**What is being asked**
Please print these lines word for word, beginning with the line that contains "Locate an element on the screen. This" and continuing through the line that contains "center [364, 454].".

▼▼▼

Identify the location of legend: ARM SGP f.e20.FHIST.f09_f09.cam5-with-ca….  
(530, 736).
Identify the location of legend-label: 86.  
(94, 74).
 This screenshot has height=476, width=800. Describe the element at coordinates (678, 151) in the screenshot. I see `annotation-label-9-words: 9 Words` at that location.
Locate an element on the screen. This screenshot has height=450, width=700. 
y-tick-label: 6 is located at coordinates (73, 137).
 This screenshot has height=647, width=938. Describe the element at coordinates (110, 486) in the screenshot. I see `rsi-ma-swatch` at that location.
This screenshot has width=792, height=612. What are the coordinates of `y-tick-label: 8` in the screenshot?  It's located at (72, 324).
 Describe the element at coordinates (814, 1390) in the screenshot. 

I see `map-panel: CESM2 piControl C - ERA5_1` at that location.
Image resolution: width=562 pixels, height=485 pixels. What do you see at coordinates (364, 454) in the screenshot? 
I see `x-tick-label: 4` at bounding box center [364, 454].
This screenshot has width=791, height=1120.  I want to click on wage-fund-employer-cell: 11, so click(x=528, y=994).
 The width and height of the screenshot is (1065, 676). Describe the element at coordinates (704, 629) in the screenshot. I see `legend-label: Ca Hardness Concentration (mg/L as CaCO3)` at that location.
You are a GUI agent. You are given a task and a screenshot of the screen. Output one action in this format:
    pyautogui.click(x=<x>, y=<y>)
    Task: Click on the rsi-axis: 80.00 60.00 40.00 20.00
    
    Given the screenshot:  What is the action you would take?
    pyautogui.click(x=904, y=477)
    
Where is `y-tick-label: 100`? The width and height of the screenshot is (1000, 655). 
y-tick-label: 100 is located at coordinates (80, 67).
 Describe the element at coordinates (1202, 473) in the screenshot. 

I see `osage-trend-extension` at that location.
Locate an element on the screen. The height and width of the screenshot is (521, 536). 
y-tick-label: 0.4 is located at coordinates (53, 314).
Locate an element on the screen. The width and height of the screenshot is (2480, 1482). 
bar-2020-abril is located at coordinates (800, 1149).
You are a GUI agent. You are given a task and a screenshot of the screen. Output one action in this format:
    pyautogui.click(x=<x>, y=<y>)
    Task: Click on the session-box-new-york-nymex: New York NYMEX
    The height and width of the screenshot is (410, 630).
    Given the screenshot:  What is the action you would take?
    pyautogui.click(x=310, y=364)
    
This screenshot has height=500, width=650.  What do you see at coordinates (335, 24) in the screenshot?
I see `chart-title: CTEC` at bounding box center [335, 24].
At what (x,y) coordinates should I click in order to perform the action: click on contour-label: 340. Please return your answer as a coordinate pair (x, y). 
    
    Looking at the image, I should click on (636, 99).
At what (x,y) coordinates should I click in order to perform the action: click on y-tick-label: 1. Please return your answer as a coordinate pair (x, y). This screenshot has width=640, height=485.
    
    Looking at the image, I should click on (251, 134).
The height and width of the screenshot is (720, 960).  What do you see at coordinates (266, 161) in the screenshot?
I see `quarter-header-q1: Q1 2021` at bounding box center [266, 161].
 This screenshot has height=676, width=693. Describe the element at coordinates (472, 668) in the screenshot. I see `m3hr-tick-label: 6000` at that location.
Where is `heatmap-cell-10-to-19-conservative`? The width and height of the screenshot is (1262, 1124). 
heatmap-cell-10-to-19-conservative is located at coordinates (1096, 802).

▲▲▲

**Answer box**
Locate an element on the screen. This screenshot has height=450, width=700. 
y-tick-label: 6 is located at coordinates (73, 137).
 This screenshot has height=647, width=938. Describe the element at coordinates (110, 486) in the screenshot. I see `rsi-ma-swatch` at that location.
This screenshot has width=792, height=612. What are the coordinates of `y-tick-label: 8` in the screenshot?  It's located at (72, 324).
 Describe the element at coordinates (814, 1390) in the screenshot. 

I see `map-panel: CESM2 piControl C - ERA5_1` at that location.
Image resolution: width=562 pixels, height=485 pixels. What do you see at coordinates (364, 454) in the screenshot? 
I see `x-tick-label: 4` at bounding box center [364, 454].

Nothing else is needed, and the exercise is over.